Die französische Alpin- und Kunstfotografin Monica Dalmasso zählt zu den profiliertesten des gesamten Alpenraums. Ihre Bilder von Menschen am Rand der Leistungsgrenze verströmen eine traumwandlerische Leichtigkeit. Stets im Zentrum ihres Schaffens: die facettenreiche Begegnung zwischen Mensch und Natur.

Franziska Horn » Monica, du zählst zu einer Handvoll professioneller Bergfotografinnen und -fotografen, die ebenso hervorragend klettern wie fotografieren. Wie kommt das?

Monica Dalmasso » Das Fotografieren habe ich an der Ecole Nationale supérieure Louis-Lumière (ENS) in Paris gelernt. Und ich war einige Jahre Mitglied des französischen Kletter-Nationalteams, bevor ich mich ausschließlich der Fotografie widmete. Heute arbeite ich regelmäßig in den thematischen Bereichen Sport und Abenteuer und ebenso im Bereich der künstlerischen Fotografie, zum Beispiel für Galerien und Ausstellungen.

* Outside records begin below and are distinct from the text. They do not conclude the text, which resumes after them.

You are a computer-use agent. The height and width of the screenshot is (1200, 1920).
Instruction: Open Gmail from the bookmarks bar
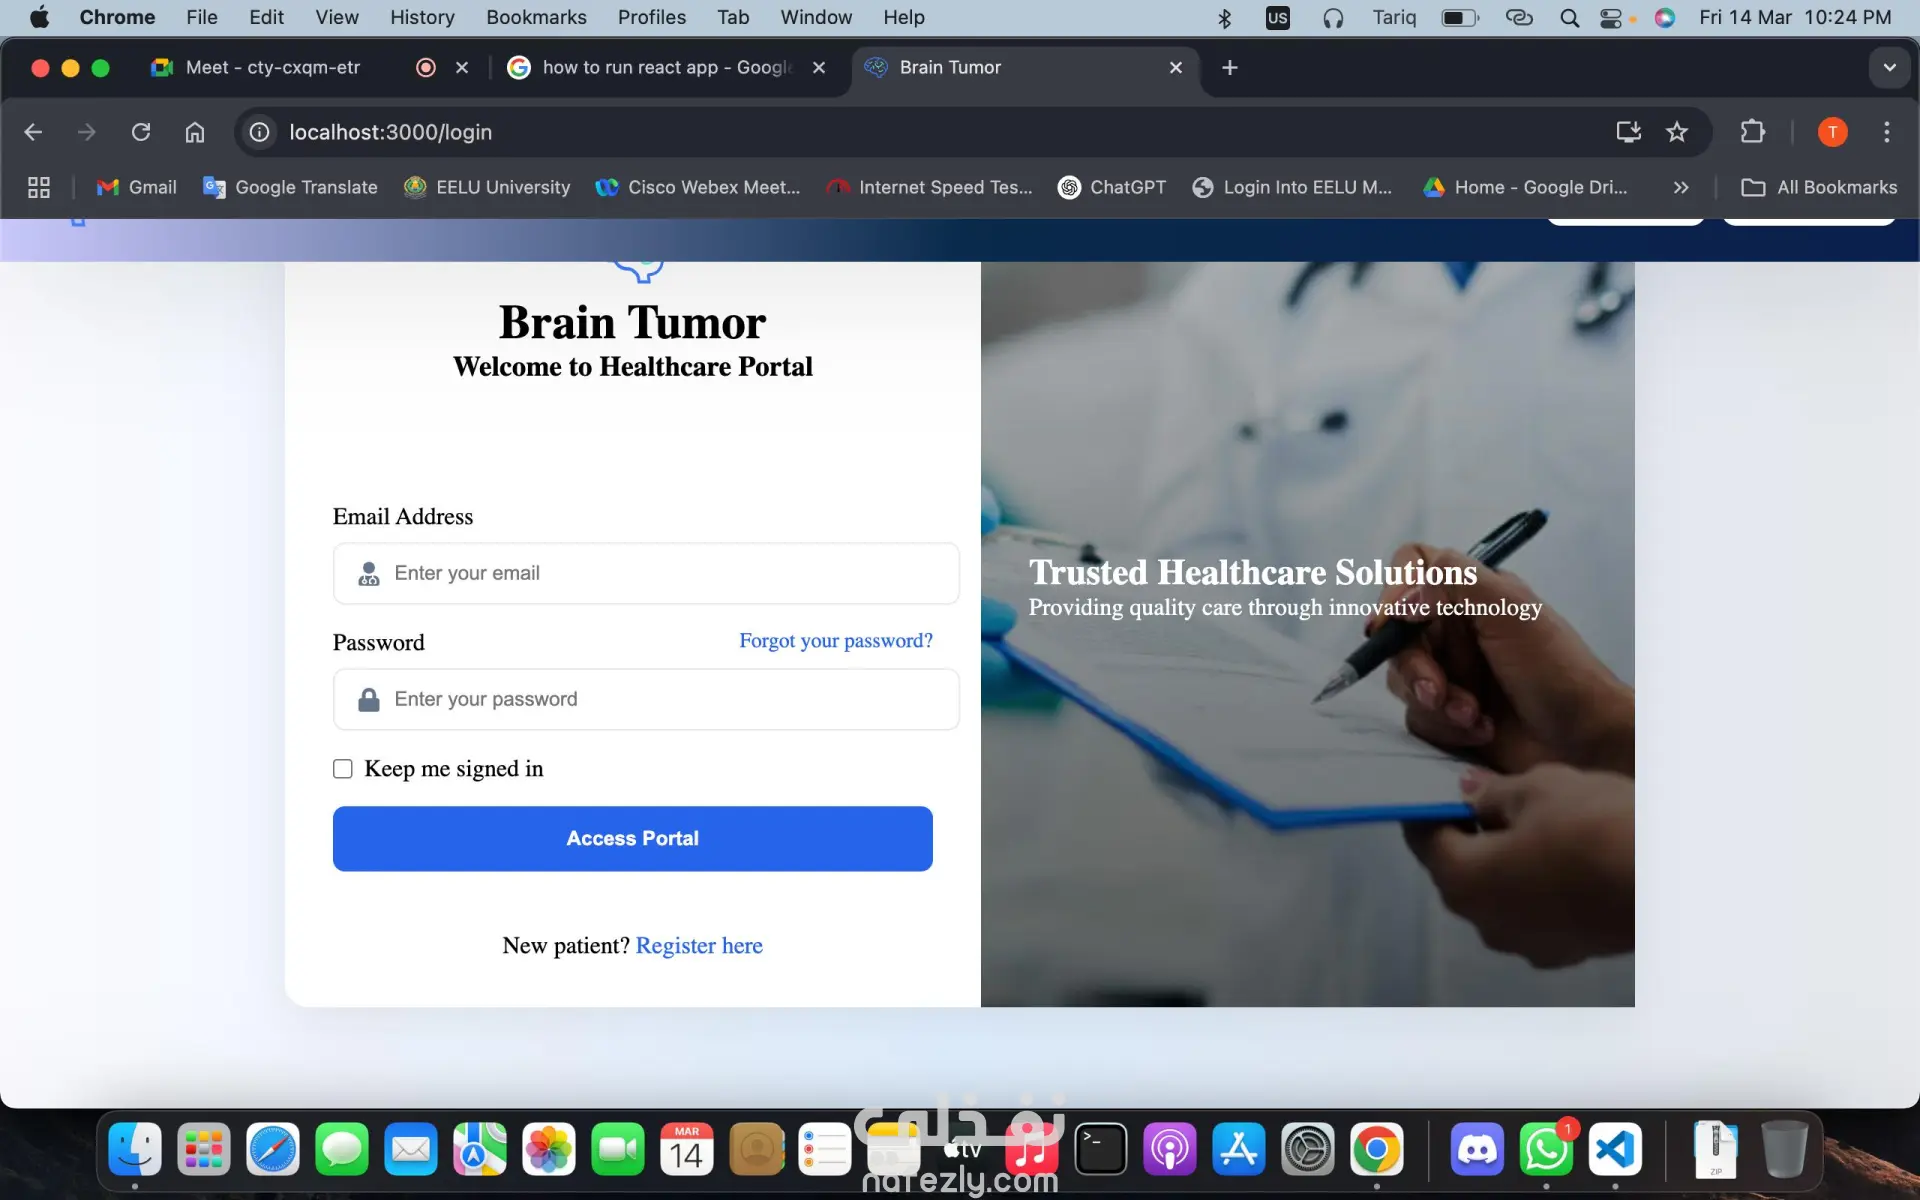tap(137, 187)
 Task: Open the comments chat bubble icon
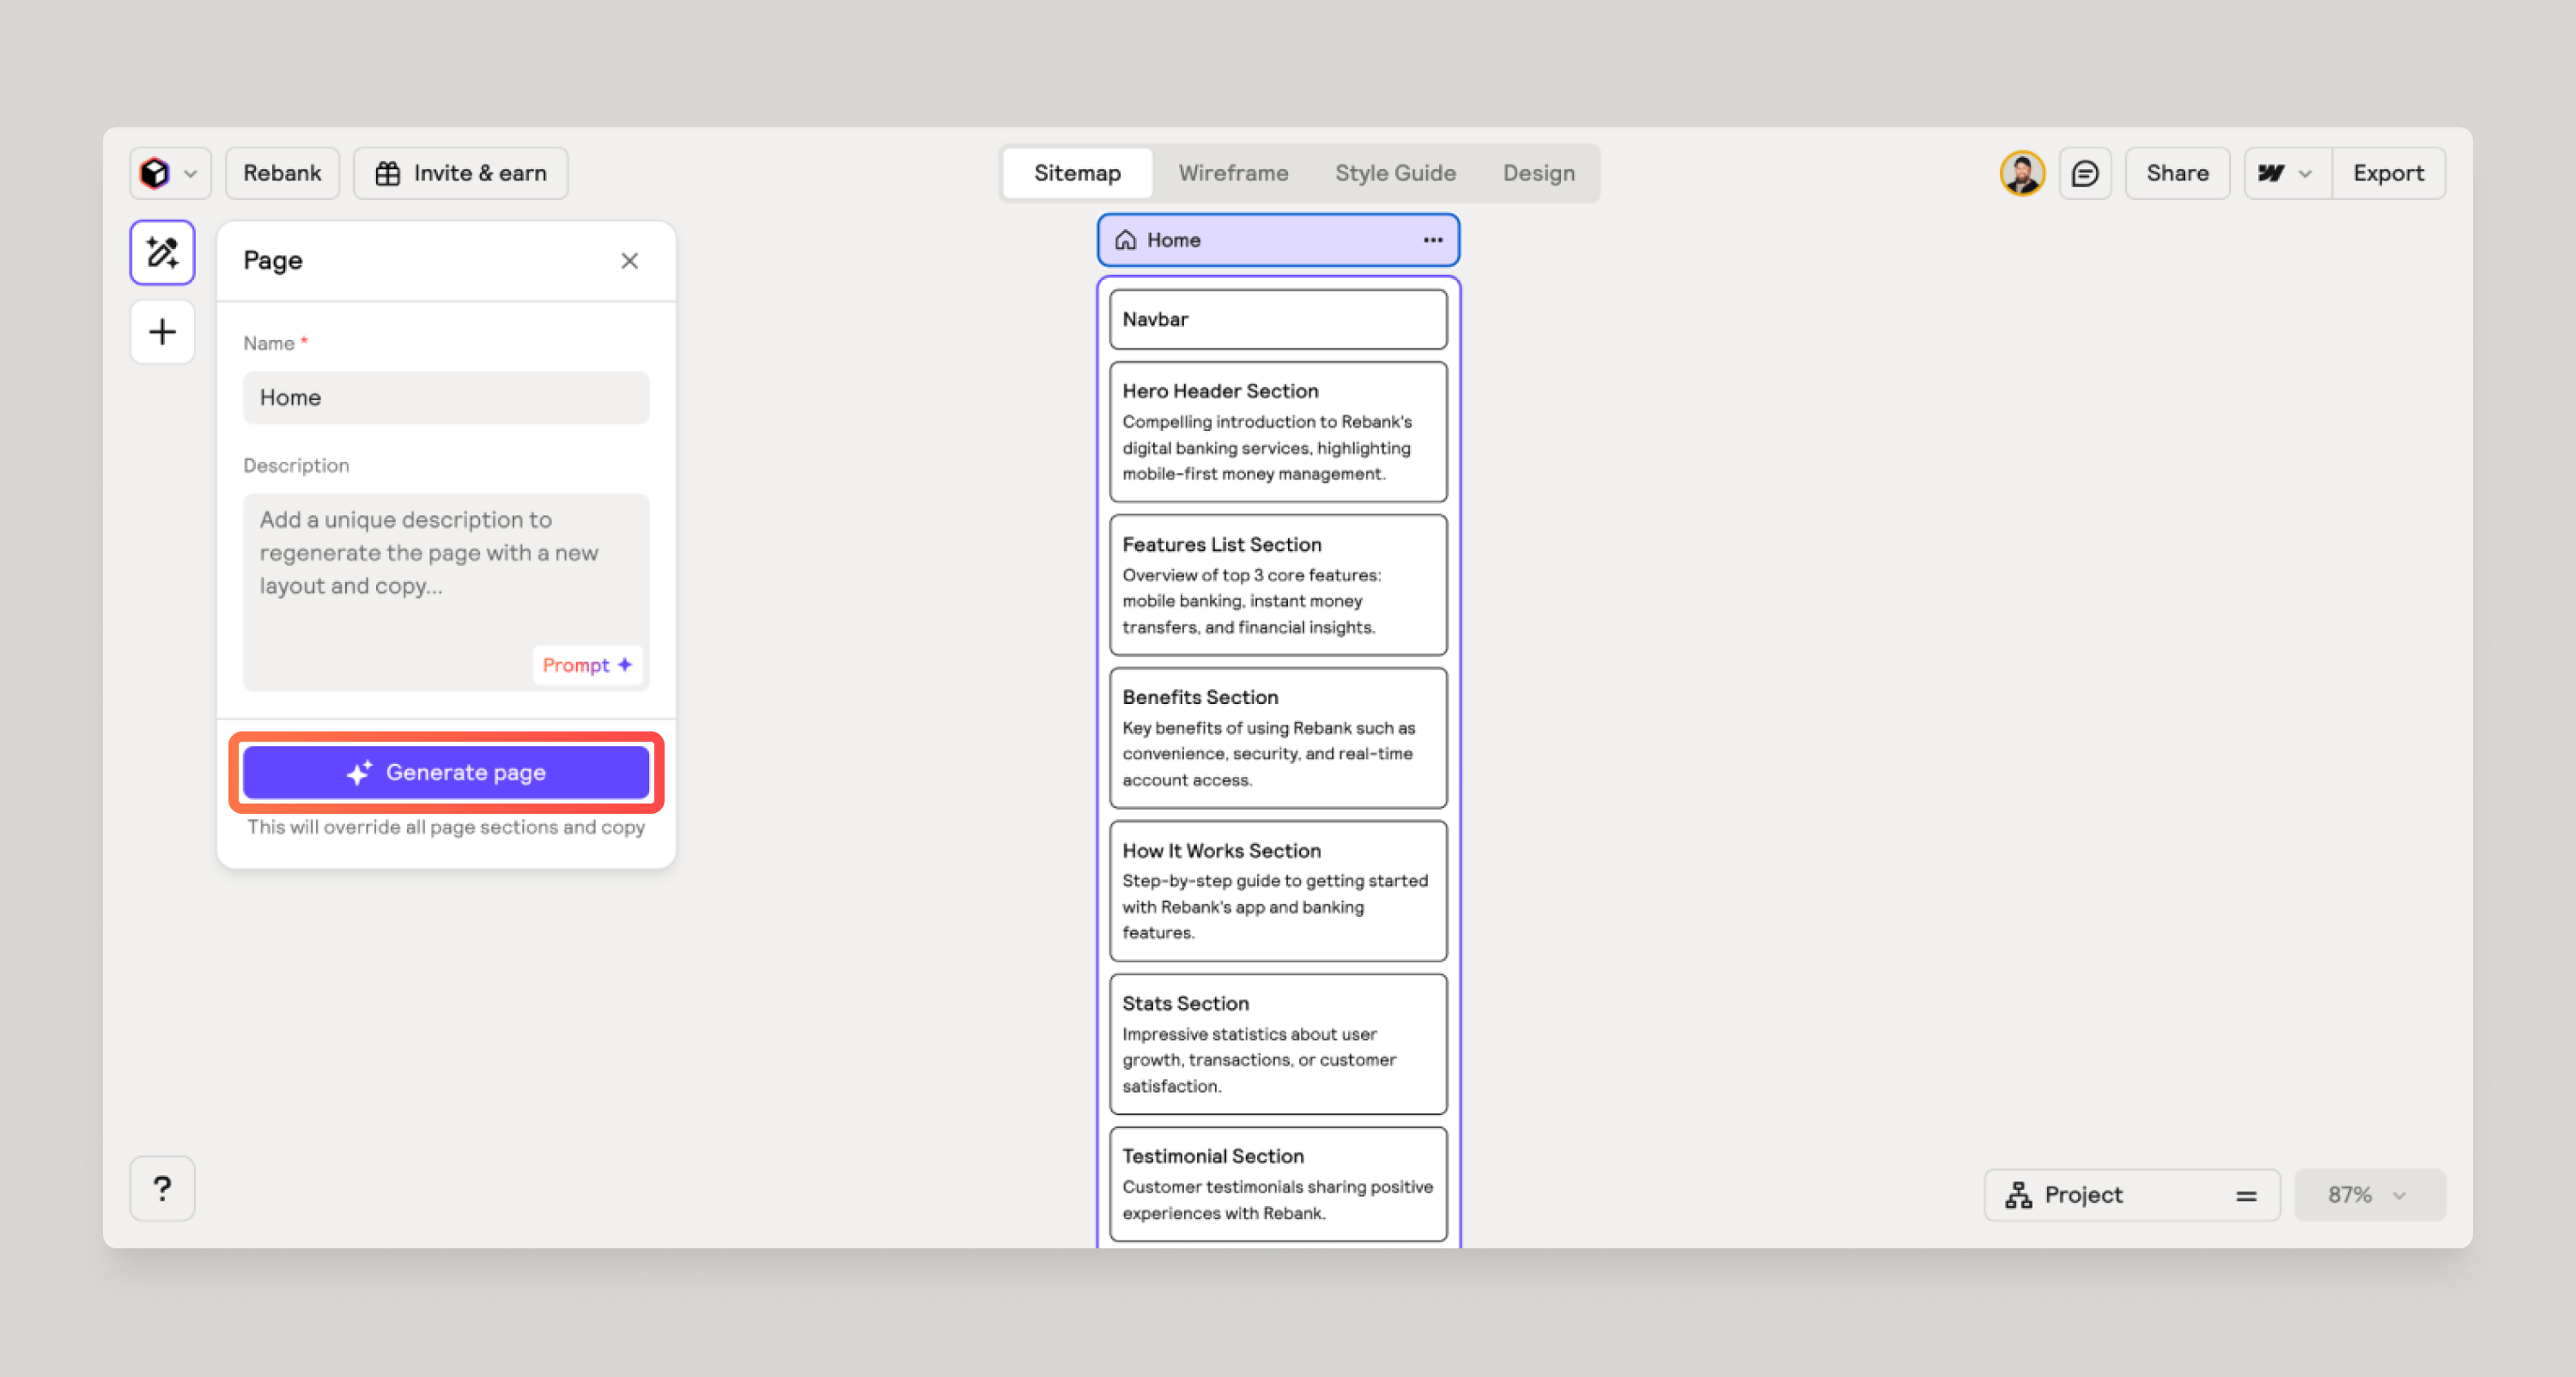coord(2084,173)
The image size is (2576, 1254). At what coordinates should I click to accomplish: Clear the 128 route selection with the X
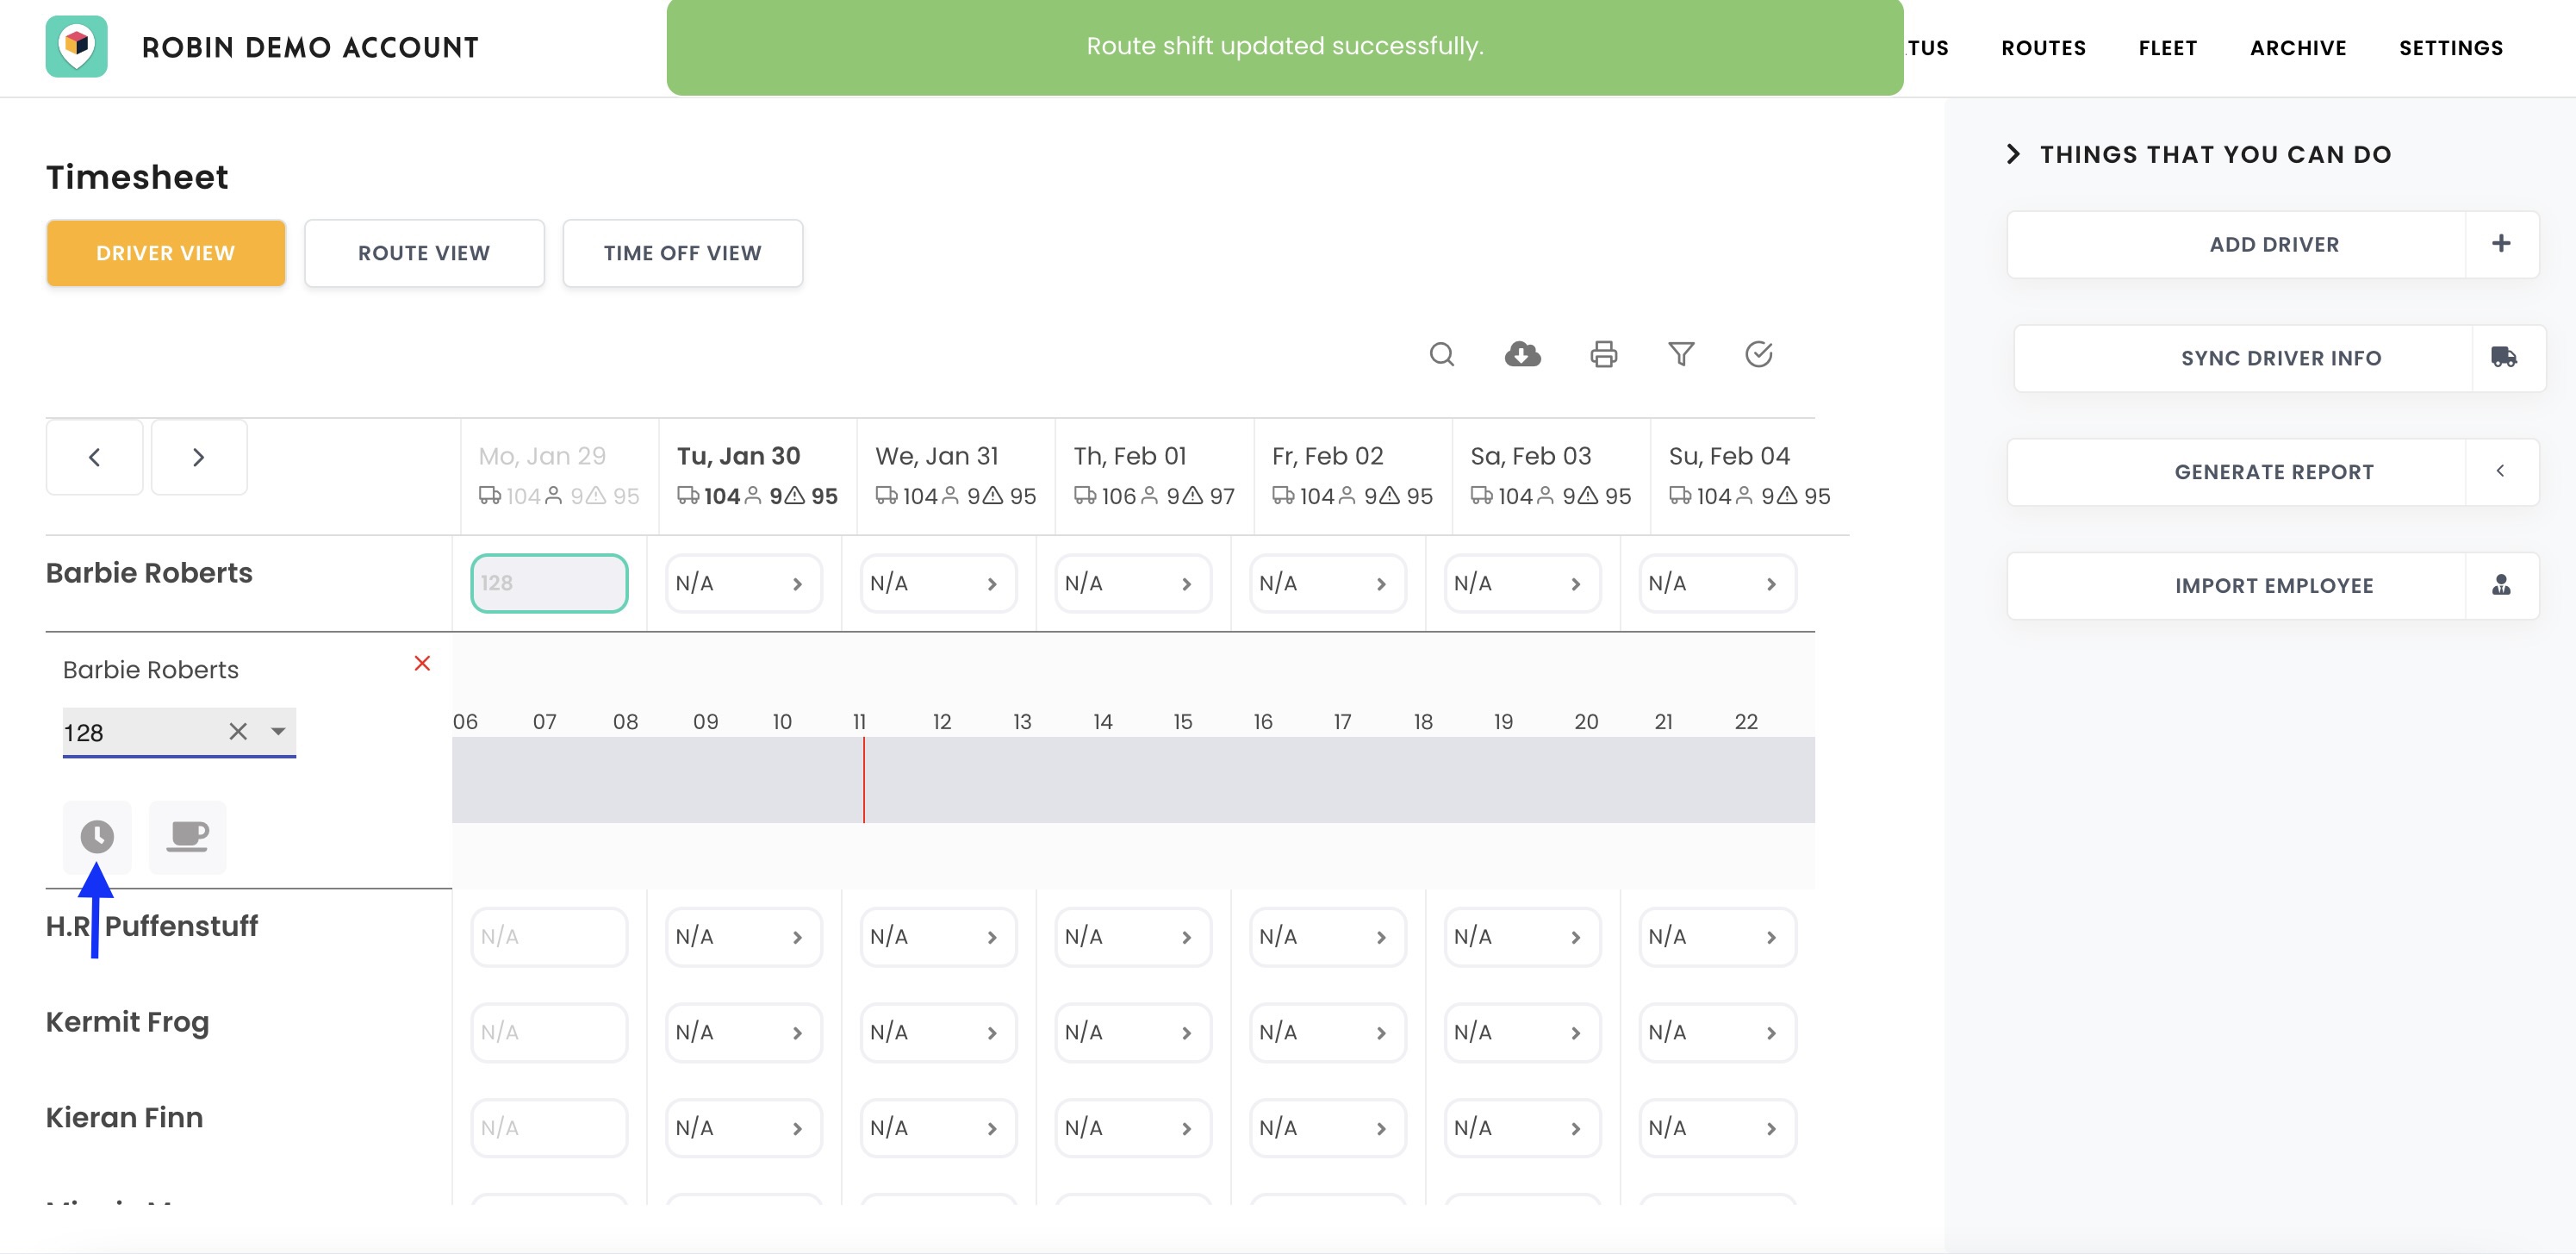(x=237, y=731)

FH » Wie gehst du visuell an deine Themen heran?

MD » Meine Art, Bilder zu erschaffen, ist impulsiv und spontan. Ich suche nach einer Vision von Wirklichkeit, die nicht als real erscheint, sondern eher so wirkt, als ob man aus einem Traum erwacht. Vor allem mag ich es, das Ursprüngliche und ebenso das Poetische in feindlichen Höhen aufzuzeigen. Draußen in der Wildnis bin ich ganz in meinem Element, beim Fotografieren von Natur und Menschen, in einer rauhen Umgebung, wo alles passieren kann.

FH » Du lebst am Fuß des Mont Blanc. Was hat Dich dorthin verschlagen?

MD » Ich stamme ursprünglich aus dem Süden von Frankreich, aus der Gegend von Nizza. Dort gibt es viele Möglichkeiten zum Felsklettern, in der Schlucht von Verdon oder im Kalkgestein der Calanques. Auch in Fontainebleau ist es toll. Bouldern tue ich aber eher weniger. Ich wollte näher an den Bergen leben, also bin ich nach Chamonix gegangen. Für das Skifahren ist Chamonix gut, fürs Klettern eher nicht so. Ich habe in Savoz gelebt, zehn Minuten von Chamonix, später dann in Brévent, mit Blick auf den Mont Blanc. Und aktuell in Les Moussoux, gegenüber den berühmten Felsnadeln der Aiguilles de Chamonix.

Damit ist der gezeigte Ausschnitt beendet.